Objetivo 1: Según el extracto seleccionado, ¿qué constituye el lenguaje legítimo de la normatividad pública general?
Objetivo 2: Sustituye "GUI agent" por "interface agent" en el listado, desde su primera línea hasta la línea con "will (x=378, y=181).", ambas incluidas, y devuelve solo esas líneas sin ningún otro cambio.
#### Extracto seleccionado ####
Sin mencionarlo por su nombre, Ratzinger no cuestionó la premisa de Rawls, sino su concepción errónea del cristianismo, por equivocada y errónea.
Cuando el cristiano, argumentó Benedicto XVI, entra en el espacio público para hacer demandas sobre la normatividad pública que pueden ser aplicadas por la ley, no se hacen tales demandas basadas en la revelación y predicadas en la fe o la religión, aunque puedan coincidir con ellas. Es, como hemos visto, parte de la antropología cristiana, que los humanos están dotados (por el Creador) de la facultad de la razón, común a la humanidad, que, de hecho, constituye el lenguaje legítimo de la normatividad pública general. El contenido de la exigencia cristiana en la esfera pública se situará, pues, en el ámbito de la razón práctica: la moral y la ética, expresadas a menudo a través de la ley natural. Si se me permite poner un ejemplo, cuando Caín asesinó a Abel, no se volvió y le dijo al Señor: «Nunca me dijiste que estaba prohibido matar». Tampoco el lector de las Escrituras plantea tal objeción. Se entiende que, en virtud de su creación (para los religiosos, a imagen de Dios), todos tenemos la capacidad de distinguir entre el bien y el mal y no necesitamos la revelación divina para ello.
Esto tampoco es una concesión al secularismo. Es un resultado inevitable de la concepción judeocristiana de la ontología humana. Adoptar una norma públicamente vinculante basada exclusivamente en la fe y la revelación religiosas violaría precisamente ese profundo compromiso de base religiosa con la libertad religiosa, según el cual la fe coaccionada es una contradicción y contraria a la voluntad divina.
Es, además, una propuesta valiente. Por un lado, constituye el visado de entrada del cristiano en la plaza pública normativa como un igual. Al mismo tiempo, impone una disciplina seria y severa a la comunidad cristiana de fe: las restricciones de la razón pueden obligar a revisar posiciones morales y a dar marcha atrás en normas anteriores. Uno ya no tiene ese comodín en la manada: «Esto es lo que Dios mandó». Eso no forma parte de la razón pública compartida. Uno podría perder, razonablemente, un argumento arraigado en la razón. Si uno adopta una lengua, tiene que hablarla correctamente para que le entiendan, tiene que seguir su gramática inherente si quiere que le entiendan y convencer. Y eso es cierto también para el lenguaje de la Razón. Más adelante volveré sobre algunas consecuencias de este argumento. Pero ahora me ocuparé de uno de los errores más comunes a la hora de entender la relación entre Iglesia y Estado en el discurso político común.
#### Material ####
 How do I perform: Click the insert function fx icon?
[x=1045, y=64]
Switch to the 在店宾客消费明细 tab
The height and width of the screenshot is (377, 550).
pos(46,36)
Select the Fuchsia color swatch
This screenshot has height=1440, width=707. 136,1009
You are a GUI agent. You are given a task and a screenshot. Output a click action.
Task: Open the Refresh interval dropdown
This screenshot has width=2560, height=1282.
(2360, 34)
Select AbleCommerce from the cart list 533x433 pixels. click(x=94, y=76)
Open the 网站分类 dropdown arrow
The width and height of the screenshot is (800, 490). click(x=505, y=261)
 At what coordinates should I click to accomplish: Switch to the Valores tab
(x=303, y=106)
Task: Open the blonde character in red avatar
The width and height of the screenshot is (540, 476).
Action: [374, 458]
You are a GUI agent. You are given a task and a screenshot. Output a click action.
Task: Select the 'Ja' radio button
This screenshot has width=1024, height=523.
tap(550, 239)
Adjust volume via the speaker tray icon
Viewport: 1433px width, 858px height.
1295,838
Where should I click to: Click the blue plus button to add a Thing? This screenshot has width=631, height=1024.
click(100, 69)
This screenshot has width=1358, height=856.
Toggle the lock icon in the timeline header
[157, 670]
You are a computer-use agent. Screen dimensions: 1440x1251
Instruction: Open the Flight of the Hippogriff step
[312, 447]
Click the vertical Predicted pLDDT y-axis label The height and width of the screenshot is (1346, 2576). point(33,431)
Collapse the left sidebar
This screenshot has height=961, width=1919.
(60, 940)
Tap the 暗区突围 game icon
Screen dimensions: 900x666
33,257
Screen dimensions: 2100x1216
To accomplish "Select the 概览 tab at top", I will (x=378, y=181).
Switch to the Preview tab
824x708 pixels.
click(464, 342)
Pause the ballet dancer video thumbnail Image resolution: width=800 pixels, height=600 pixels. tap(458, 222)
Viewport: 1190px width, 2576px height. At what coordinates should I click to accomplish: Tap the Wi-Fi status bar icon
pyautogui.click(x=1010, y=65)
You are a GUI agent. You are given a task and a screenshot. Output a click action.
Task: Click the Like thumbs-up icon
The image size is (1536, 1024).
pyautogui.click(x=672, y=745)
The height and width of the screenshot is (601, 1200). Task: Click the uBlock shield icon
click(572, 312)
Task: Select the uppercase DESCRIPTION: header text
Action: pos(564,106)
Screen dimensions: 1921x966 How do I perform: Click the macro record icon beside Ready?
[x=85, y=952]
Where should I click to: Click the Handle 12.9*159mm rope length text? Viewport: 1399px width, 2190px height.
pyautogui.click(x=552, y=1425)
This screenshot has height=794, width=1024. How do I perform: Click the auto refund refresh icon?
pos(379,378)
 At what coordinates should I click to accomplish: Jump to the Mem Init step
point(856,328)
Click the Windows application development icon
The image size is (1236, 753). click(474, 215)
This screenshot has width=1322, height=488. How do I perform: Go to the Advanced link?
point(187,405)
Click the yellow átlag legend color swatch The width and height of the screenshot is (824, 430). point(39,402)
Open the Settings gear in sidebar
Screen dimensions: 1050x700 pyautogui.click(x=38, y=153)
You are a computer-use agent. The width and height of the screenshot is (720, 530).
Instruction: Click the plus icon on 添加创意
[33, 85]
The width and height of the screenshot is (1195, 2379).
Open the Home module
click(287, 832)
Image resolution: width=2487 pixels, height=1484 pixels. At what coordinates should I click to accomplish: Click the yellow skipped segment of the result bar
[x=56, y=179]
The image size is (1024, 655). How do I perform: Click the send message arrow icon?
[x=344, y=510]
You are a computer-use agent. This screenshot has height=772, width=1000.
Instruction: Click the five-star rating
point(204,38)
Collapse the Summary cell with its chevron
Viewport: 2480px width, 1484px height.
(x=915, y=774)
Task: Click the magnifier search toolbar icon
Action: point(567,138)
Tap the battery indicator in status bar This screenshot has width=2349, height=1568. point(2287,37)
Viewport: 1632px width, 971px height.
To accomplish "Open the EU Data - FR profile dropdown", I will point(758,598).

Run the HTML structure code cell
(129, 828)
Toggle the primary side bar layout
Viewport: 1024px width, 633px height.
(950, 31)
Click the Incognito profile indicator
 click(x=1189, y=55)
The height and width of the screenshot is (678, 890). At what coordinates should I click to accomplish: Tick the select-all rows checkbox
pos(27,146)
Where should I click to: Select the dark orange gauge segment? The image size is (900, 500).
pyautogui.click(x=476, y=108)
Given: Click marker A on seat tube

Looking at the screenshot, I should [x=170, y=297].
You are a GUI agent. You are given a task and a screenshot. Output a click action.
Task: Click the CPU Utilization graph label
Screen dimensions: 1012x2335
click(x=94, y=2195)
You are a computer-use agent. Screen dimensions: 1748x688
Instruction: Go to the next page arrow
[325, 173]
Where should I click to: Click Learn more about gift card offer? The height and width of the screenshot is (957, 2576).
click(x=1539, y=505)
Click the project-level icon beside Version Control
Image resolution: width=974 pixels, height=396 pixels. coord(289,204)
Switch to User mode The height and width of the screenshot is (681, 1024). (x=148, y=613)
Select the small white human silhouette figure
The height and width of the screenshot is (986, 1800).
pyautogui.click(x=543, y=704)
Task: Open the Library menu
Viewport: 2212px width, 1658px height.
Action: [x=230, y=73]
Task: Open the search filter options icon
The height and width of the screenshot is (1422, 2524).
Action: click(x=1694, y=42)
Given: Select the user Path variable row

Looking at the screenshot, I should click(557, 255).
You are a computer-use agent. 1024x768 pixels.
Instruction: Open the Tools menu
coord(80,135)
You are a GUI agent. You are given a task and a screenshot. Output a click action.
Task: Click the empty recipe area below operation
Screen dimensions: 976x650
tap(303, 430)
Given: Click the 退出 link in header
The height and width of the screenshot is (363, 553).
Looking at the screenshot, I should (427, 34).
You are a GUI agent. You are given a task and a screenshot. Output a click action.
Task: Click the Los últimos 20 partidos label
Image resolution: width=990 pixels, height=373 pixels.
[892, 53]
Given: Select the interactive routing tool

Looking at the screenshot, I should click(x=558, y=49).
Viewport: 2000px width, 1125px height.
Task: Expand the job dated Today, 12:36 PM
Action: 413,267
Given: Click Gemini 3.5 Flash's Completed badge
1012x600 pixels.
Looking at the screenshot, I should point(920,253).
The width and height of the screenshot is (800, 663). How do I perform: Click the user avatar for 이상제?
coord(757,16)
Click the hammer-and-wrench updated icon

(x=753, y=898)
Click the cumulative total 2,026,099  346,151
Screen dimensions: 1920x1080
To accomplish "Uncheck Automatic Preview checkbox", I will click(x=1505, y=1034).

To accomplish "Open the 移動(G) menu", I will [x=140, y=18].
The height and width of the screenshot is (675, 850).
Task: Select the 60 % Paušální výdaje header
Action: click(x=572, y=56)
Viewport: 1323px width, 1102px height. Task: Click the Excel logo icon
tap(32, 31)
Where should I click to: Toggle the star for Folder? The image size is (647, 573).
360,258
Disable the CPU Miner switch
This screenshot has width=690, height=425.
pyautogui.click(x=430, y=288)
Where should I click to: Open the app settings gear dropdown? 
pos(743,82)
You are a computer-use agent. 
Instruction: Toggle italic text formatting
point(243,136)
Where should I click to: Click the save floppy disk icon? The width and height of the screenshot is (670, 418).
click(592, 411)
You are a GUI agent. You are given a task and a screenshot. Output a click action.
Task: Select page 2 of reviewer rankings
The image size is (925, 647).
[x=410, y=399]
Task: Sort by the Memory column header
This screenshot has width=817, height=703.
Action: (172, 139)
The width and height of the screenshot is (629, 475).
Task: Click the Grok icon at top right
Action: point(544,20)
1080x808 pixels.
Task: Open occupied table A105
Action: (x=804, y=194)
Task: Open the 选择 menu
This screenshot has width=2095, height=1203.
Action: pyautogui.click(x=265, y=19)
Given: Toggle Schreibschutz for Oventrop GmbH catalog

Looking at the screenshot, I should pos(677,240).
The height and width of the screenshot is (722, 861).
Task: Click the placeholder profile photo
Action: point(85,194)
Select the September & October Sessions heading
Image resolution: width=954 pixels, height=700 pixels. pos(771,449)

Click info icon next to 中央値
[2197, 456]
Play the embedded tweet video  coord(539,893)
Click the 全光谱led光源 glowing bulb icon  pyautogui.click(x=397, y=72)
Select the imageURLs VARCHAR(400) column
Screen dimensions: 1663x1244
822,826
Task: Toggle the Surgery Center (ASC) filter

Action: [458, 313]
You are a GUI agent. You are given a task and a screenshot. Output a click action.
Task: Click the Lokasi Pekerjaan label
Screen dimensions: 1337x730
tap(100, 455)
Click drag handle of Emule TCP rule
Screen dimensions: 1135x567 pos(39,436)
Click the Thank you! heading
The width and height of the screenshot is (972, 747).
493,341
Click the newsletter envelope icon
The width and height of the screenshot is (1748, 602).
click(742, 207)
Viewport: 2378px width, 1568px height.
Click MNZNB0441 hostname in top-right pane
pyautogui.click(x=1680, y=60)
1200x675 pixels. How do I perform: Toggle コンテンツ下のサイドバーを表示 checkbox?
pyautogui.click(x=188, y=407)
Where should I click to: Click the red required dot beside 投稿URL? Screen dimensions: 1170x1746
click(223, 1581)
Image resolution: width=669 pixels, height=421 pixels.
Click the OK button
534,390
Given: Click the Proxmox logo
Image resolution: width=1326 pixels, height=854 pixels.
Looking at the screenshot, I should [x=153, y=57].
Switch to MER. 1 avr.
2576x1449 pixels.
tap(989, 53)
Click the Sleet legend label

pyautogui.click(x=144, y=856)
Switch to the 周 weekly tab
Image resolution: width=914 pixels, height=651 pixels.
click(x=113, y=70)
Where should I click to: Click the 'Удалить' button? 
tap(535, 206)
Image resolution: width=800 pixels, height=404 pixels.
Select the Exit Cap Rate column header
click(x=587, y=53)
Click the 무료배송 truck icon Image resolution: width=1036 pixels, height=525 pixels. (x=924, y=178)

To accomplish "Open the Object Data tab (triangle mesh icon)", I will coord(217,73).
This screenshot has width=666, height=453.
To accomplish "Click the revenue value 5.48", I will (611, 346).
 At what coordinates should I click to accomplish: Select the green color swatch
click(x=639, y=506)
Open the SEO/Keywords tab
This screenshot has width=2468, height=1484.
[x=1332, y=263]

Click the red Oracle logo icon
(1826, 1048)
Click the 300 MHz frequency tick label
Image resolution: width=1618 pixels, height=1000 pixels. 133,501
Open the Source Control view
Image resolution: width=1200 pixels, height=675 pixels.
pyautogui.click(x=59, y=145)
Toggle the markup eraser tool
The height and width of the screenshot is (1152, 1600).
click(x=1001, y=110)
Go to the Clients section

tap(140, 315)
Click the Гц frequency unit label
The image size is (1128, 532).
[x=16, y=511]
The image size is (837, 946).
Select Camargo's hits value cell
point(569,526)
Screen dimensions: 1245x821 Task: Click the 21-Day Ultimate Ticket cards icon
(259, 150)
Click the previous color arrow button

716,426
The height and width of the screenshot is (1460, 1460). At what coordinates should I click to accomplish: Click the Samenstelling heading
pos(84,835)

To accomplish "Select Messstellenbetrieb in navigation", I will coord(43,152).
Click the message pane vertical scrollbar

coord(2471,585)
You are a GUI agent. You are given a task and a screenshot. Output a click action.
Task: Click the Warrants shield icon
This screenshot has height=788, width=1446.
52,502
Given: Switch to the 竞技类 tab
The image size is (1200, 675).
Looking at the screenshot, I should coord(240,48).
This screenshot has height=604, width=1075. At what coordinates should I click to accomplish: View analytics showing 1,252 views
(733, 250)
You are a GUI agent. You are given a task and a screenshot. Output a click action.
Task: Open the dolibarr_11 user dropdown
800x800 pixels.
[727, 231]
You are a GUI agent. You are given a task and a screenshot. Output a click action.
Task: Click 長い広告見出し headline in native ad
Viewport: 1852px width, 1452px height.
####
Respuesta completa 1: La facultad de la razón, común a la humanidad, de la que el Creador dota a los humanos.

Respuesta completa 2:
 How do I perform: Click the insert function fx icon?
[x=1045, y=64]
Switch to the 在店宾客消费明细 tab
The height and width of the screenshot is (377, 550).
pos(46,36)
Select the Fuchsia color swatch
This screenshot has height=1440, width=707. 136,1009
You are a interface agent. You are given a task and a screenshot. Output a click action.
Task: Open the Refresh interval dropdown
This screenshot has width=2560, height=1282.
(2360, 34)
Select AbleCommerce from the cart list 533x433 pixels. click(x=94, y=76)
Open the 网站分类 dropdown arrow
The width and height of the screenshot is (800, 490). click(x=505, y=261)
 At what coordinates should I click to accomplish: Switch to the Valores tab
(x=303, y=106)
Task: Open the blonde character in red avatar
The width and height of the screenshot is (540, 476).
Action: [374, 458]
You are a interface agent. You are given a task and a screenshot. Output a click action.
Task: Select the 'Ja' radio button
This screenshot has width=1024, height=523.
tap(550, 239)
Adjust volume via the speaker tray icon
Viewport: 1433px width, 858px height.
1295,838
Where should I click to: Click the blue plus button to add a Thing? This screenshot has width=631, height=1024.
click(100, 69)
This screenshot has width=1358, height=856.
Toggle the lock icon in the timeline header
[157, 670]
You are a computer-use agent. Screen dimensions: 1440x1251
Instruction: Open the Flight of the Hippogriff step
[312, 447]
Click the vertical Predicted pLDDT y-axis label The height and width of the screenshot is (1346, 2576). point(33,431)
Collapse the left sidebar
This screenshot has height=961, width=1919.
(60, 940)
Tap the 暗区突围 game icon
Screen dimensions: 900x666
33,257
Screen dimensions: 2100x1216
To accomplish "Select the 概览 tab at top", I will (x=378, y=181).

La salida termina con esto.